How to do efficient k-nearest neighbor calculation in Matlab

Question

I'm doing data analysis using k-nearest neighbor algorithm in Matlab. My data consists of about 11795 x 88 data matrix, where the rows are observations and columns are variables.

My task is to find k-nearest neighbors for n selected test points. Currently I'm doing it with the following logic:

FOR all the test points

   LOOP all the data and find the k-closest neighbors (by euclidean distance)

In other words, I loop all the n test points. For each test point I search the data (which excludes the test point itself) for k-nearest neighbors by euclidean distance. For each test point this takes approximately k x 11794 iterations. So the whole process takes about n x k x 11794 iterations.

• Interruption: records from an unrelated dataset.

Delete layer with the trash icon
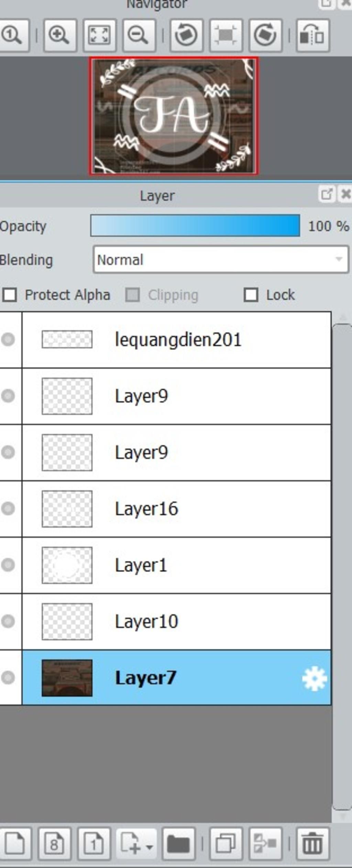Screen dimensions: 352x868 (312, 844)
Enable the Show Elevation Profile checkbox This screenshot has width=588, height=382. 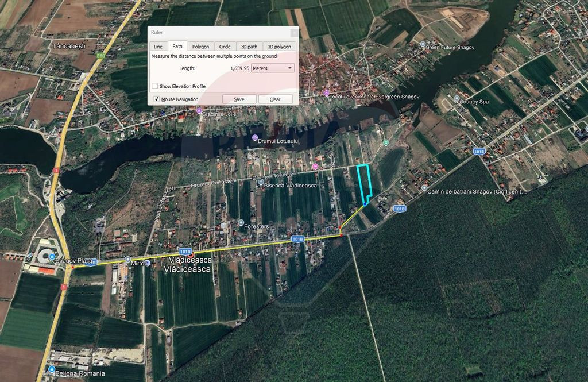point(155,86)
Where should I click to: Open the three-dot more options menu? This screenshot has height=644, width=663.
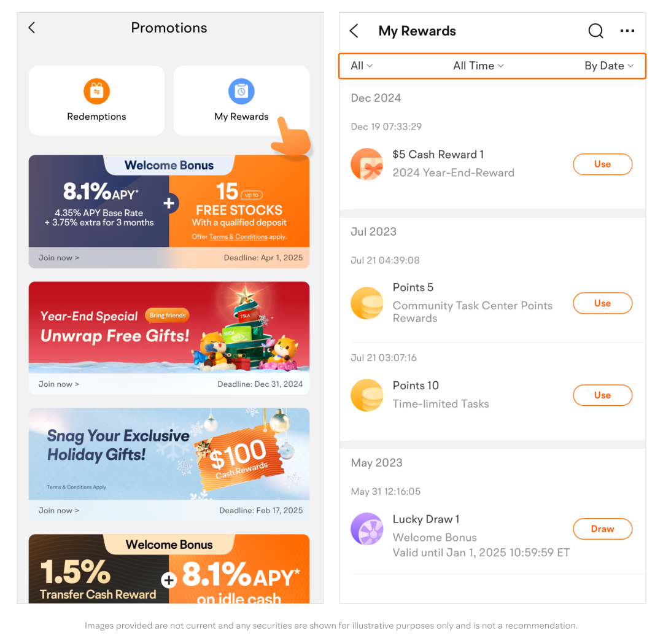click(627, 31)
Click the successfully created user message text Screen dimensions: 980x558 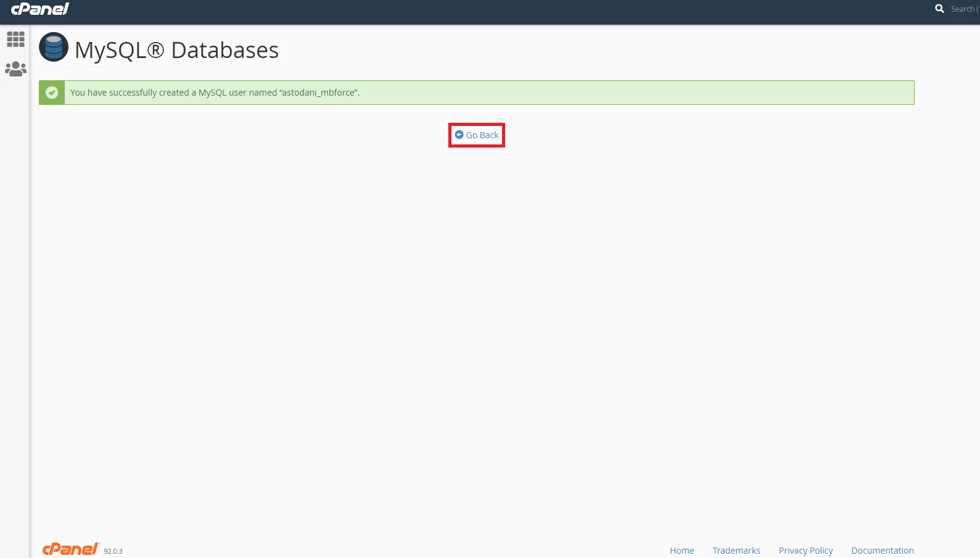(173, 93)
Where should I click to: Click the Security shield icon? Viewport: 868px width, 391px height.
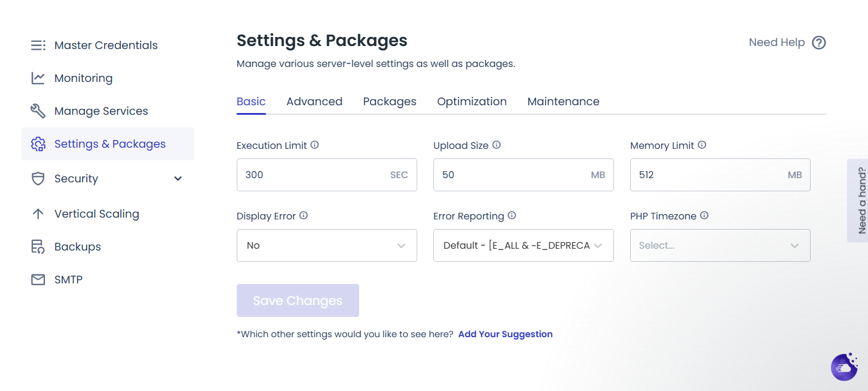38,179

If n = 10000 and k = 7, this would be approximately 825,6 million iterations.

Is there a more efficient way to calculate the k-nearest neighbors? Most of the computation is going to waste now, because my algorithm simply:

calculates the euclidean distance to all the other points, picks up the closest and excludes the closest point from further consideration --> calculates the euclidean distance to all the other points and picks up the closest --> etc. --> etc.

Is there a smart way to get rid of this 'waste calculation'?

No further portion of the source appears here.